В книге рассказывается история главного героя, который сталкивается с различными проблемами и препятствиями на протяжении всего своего путешествия. По пути он встречает множество второстепенных персонажей, которые играют важные роли в истории. Благодаря опыту главного героя книга исследует такие темы, как любовь, потеря, надежда и стойкость. По мере того, как главный герой преодолевает свои трудности, он усваивает ценные уроки жизни и растет как личность.
Прошла почти четверть века с тех пор, как Абенхакан Эль Бохари, царь нилотов, погиб в центральной комнате своего необъяснимого дома-лабиринта. Несмотря на то, что обстоятельства его смерти были известны, логику событий полиция в свое время постичь не смогла…
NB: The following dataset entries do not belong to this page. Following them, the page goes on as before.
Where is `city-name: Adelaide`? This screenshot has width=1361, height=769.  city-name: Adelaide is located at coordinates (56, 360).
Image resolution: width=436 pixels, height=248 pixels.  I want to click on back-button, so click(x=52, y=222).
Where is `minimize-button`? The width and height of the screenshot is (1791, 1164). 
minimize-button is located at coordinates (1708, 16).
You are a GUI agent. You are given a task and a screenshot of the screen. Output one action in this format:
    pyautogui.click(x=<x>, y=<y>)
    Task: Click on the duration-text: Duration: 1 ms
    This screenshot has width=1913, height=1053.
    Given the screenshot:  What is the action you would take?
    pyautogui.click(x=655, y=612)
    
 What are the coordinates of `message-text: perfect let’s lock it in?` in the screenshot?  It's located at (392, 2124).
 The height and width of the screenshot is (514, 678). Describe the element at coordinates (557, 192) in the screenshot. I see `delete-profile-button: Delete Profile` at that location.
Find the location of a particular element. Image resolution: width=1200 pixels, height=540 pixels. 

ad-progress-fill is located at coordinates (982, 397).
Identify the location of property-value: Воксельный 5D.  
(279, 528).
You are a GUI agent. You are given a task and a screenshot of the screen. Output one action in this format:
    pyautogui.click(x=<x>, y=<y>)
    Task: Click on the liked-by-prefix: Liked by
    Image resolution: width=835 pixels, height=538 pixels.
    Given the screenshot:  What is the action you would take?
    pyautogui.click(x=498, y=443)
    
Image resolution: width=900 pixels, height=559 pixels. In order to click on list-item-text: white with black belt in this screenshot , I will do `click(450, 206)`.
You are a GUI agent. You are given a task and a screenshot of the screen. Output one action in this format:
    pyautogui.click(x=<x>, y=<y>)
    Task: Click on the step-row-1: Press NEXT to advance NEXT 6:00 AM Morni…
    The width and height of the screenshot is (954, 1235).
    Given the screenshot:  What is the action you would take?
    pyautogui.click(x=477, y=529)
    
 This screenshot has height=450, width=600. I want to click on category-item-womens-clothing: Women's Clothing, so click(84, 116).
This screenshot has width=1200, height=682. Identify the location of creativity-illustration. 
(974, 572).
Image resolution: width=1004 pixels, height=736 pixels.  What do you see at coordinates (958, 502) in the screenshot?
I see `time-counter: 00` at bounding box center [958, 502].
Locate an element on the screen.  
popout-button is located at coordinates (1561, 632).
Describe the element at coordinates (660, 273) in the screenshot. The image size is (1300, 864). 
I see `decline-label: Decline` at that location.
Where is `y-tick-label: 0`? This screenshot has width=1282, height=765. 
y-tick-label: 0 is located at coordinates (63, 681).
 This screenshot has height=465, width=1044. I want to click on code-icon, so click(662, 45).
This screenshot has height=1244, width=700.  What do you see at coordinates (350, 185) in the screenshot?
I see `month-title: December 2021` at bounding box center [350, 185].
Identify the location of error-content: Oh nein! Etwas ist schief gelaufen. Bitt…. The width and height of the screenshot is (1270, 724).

В книге рассказывается история главного героя, который сталкивается с различными проблемами и препятствиями на протяжении всего своего путешествия. По пути он встречает множество второстепенных персонажей, которые играют важные роли в истории. Благодаря опыту главного героя книга исследует такие темы, как любовь, потеря, надежда и стойкость. По мере того, как главный герой преодолевает свои трудности, он усваивает ценные уроки жизни и растет как личность.
Цирил Космач (1910–1980) — один из выдающихся прозаиков современной Югославии. Творчество писателя связано с судьбой его родины, Словении.Новеллы Ц. Космача написаны то с горечью, то с юмором, но всегда с любовью и с верой в творческое начало народа — неиссякаемый источник добра и красоты.
«В те времена, когда в приветливом и живописном городке Бамберге, по пословице, жилось припеваючи, то есть когда он управлялся архиепископским жезлом, стало быть, в конце XVIII столетия, проживал человек бюргерского звания, о котором можно сказать, что он был во всех отношениях редкий и превосходный человек.Его звали Иоганн Вахт, и был он плотник…».
Польская писательница. Дочь богатого помещика. Воспитывалась в Варшавском пансионе (1852–1857). Печаталась с 1866 г. Ранние романы и повести Ожешко («Пан Граба», 1869; «Марта», 1873, и др.) посвящены борьбе женщин за человеческое достоинство.В двухтомник вошли романы «Над Неманом», «Миер Эзофович» (первый том); повести «Ведьма», «Хам», «Bene nati», рассказы «В голодный год», «Четырнадцатая часть», «Дай цветочек!», «Эхо», «Прерванная идиллия» (второй том).
Рассказы Нарайана поражают широтой охвата, легкостью, с которой писатель переходит от одной интонации к другой. Самые различные чувства — смех и мягкая ирония, сдержанный гнев и грусть о незадавшихся судьбах своих героев — звучат в авторском голосе, придавая ему глубоко индивидуальный характер.